### Exercise
Go through the material and pull out every line with the string "Climbing" in it.
***
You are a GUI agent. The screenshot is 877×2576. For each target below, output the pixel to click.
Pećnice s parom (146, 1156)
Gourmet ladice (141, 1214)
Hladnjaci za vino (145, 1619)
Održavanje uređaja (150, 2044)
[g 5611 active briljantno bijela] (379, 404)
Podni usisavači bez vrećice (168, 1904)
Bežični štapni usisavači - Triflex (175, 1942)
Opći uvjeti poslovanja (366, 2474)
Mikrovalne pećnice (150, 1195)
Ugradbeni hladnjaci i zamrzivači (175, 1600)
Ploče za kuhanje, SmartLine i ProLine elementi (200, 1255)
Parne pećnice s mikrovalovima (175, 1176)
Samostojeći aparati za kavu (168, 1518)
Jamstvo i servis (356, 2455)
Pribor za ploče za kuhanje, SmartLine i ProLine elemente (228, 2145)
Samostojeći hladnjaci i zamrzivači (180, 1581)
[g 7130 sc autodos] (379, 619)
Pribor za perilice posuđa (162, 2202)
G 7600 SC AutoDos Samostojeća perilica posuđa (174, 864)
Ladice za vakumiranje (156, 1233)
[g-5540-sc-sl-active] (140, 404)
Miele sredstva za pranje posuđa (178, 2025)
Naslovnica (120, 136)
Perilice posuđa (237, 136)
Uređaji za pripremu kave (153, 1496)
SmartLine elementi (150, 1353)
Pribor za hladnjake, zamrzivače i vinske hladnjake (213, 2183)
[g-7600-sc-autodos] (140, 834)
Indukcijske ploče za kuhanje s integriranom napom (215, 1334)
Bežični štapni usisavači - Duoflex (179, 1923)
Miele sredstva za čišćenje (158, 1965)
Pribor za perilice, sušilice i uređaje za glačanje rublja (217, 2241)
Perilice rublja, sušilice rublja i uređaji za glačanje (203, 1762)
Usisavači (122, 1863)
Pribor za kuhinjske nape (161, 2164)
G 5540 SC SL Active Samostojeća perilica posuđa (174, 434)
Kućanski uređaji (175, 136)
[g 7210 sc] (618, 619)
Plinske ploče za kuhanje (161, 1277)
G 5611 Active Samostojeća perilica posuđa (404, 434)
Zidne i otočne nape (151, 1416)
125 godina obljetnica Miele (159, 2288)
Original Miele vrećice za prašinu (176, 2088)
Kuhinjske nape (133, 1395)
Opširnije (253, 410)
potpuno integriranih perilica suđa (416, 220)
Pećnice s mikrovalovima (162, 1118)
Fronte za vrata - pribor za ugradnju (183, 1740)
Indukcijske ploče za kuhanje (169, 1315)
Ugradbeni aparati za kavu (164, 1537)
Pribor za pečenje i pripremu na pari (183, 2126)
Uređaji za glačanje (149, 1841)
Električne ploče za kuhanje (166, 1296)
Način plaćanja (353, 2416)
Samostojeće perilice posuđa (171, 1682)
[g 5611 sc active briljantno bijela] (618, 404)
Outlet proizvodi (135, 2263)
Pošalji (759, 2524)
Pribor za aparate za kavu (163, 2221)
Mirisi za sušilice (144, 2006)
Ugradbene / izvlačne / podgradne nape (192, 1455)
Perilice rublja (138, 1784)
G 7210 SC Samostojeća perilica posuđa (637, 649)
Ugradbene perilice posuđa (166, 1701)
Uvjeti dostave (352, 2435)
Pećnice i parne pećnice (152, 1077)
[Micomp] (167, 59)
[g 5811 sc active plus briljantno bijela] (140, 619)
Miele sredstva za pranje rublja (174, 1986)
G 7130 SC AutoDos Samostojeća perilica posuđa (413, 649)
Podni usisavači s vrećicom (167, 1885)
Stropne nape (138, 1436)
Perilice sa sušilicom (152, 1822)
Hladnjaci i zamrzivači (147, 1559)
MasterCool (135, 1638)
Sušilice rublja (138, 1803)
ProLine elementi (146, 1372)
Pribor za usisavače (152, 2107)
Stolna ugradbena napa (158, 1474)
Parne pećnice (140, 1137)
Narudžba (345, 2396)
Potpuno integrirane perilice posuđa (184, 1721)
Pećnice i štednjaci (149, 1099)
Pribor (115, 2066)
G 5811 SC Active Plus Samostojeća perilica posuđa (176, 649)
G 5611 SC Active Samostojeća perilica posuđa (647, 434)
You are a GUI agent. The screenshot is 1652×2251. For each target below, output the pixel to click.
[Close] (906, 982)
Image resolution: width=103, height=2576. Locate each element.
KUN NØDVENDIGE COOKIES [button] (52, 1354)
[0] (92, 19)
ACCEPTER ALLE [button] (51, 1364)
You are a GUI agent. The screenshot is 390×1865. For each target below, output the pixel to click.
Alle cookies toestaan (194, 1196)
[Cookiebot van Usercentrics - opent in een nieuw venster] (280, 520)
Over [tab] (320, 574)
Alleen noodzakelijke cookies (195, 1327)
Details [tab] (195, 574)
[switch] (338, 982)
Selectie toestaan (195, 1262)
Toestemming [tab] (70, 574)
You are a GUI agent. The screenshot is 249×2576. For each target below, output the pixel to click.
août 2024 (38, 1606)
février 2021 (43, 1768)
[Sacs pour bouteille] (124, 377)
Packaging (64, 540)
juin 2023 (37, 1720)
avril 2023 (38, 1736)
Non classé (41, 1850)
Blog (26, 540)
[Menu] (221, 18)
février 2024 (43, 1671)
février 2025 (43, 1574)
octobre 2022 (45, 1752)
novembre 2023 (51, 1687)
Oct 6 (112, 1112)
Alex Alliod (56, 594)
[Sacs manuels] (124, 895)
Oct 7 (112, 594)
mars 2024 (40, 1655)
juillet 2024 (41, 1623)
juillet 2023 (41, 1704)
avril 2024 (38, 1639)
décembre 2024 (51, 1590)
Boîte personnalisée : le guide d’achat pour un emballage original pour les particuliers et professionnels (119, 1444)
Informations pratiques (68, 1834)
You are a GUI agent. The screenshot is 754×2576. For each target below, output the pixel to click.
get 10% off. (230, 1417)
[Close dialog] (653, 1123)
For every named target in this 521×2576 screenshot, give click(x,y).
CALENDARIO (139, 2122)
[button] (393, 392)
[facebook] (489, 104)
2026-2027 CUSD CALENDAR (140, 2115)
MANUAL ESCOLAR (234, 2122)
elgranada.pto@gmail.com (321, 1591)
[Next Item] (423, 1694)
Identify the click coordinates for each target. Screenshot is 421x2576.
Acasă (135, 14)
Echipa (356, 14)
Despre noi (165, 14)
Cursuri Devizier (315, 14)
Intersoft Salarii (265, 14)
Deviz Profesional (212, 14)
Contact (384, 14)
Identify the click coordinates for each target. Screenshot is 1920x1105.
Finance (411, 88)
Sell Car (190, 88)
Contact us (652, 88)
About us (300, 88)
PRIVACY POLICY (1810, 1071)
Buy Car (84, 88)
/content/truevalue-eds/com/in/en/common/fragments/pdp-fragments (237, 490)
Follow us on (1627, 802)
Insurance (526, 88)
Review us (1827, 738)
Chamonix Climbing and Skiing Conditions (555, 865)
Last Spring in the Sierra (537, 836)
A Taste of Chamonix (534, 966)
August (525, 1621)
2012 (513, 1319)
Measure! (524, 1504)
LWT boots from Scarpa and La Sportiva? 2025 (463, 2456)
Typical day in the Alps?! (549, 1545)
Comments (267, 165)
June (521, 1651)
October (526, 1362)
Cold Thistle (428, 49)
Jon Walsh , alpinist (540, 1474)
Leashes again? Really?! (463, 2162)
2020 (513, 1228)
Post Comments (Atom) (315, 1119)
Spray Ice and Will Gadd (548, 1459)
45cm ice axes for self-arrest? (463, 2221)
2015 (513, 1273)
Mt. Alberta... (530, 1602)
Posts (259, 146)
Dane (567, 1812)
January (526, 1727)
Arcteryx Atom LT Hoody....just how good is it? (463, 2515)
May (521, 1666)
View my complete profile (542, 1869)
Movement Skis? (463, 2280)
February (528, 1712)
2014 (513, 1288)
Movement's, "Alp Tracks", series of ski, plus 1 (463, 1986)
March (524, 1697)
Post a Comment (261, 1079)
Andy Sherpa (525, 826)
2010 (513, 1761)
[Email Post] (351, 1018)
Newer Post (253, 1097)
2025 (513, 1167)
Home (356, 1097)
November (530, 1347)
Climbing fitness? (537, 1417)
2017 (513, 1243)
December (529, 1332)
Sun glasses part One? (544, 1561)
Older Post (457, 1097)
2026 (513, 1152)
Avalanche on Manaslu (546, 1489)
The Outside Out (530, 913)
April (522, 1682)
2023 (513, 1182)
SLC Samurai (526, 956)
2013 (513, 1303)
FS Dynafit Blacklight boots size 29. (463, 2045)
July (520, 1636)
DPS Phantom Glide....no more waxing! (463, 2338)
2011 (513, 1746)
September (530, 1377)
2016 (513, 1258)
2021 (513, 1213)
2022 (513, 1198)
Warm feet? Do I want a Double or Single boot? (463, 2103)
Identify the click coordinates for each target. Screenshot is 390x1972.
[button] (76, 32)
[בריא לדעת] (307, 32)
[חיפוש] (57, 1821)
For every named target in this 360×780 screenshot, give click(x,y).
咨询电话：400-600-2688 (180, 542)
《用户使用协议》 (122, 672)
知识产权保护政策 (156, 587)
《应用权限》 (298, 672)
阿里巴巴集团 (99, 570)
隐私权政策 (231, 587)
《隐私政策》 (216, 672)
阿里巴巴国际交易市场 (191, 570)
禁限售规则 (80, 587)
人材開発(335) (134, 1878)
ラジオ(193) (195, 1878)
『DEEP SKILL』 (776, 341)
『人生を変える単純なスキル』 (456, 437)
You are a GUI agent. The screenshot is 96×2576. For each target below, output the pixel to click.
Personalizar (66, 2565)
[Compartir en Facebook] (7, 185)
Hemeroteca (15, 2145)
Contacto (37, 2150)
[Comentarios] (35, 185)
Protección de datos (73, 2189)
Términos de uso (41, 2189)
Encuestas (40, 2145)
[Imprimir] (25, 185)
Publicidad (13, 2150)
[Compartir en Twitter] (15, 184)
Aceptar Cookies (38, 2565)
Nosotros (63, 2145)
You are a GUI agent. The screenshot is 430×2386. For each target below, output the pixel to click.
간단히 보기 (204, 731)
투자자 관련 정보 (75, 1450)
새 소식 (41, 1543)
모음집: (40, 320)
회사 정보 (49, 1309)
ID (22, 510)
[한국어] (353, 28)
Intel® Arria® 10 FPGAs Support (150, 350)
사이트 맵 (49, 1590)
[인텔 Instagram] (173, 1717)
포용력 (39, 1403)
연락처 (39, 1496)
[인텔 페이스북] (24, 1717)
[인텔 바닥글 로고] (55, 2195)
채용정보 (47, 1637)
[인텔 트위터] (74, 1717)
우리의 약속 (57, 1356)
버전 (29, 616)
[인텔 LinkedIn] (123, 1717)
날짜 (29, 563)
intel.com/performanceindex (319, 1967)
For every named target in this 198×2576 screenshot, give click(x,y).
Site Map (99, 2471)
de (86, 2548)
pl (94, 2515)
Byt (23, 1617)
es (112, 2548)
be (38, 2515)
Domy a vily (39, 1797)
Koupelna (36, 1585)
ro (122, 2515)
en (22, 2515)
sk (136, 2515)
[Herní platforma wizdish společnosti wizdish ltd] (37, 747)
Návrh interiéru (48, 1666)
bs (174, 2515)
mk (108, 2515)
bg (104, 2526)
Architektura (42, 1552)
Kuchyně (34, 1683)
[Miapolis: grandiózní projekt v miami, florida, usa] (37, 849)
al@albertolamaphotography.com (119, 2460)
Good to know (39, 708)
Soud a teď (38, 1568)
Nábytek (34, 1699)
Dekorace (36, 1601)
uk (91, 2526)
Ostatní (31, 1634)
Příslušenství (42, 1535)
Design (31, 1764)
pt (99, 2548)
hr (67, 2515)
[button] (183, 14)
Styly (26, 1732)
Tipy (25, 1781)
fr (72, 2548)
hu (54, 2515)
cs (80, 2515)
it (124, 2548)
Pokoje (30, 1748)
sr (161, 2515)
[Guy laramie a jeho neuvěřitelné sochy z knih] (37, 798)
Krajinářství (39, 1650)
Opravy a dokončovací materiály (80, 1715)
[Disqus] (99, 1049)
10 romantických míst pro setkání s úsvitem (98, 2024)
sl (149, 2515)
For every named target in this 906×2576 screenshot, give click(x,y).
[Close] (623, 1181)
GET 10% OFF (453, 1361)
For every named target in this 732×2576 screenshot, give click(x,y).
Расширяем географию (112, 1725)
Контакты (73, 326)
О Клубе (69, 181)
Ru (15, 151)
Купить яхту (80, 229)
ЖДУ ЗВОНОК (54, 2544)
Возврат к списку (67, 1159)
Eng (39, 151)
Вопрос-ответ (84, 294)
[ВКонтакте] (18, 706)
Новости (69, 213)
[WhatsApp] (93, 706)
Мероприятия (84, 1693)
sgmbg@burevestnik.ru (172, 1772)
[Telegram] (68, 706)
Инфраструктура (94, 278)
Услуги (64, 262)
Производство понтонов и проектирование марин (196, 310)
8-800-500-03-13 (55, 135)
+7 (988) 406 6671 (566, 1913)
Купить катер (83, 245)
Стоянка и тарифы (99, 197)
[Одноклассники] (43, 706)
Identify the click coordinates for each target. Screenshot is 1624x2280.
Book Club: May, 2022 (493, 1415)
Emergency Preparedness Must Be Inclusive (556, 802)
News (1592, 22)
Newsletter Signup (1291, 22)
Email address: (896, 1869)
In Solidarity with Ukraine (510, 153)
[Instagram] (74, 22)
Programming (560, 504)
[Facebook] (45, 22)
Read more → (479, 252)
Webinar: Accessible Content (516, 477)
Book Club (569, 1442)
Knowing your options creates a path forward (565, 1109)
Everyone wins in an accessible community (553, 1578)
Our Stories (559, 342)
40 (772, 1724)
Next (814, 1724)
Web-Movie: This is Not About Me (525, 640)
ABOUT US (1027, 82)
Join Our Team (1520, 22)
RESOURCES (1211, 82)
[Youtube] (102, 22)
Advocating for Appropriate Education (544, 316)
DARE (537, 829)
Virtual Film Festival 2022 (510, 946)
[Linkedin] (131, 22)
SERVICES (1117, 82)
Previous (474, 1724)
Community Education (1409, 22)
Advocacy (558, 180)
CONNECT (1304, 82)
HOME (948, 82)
***
### Answer to this problem
Chamonix Climbing and Skiing Conditions (555, 865)
Climbing fitness? (537, 1417)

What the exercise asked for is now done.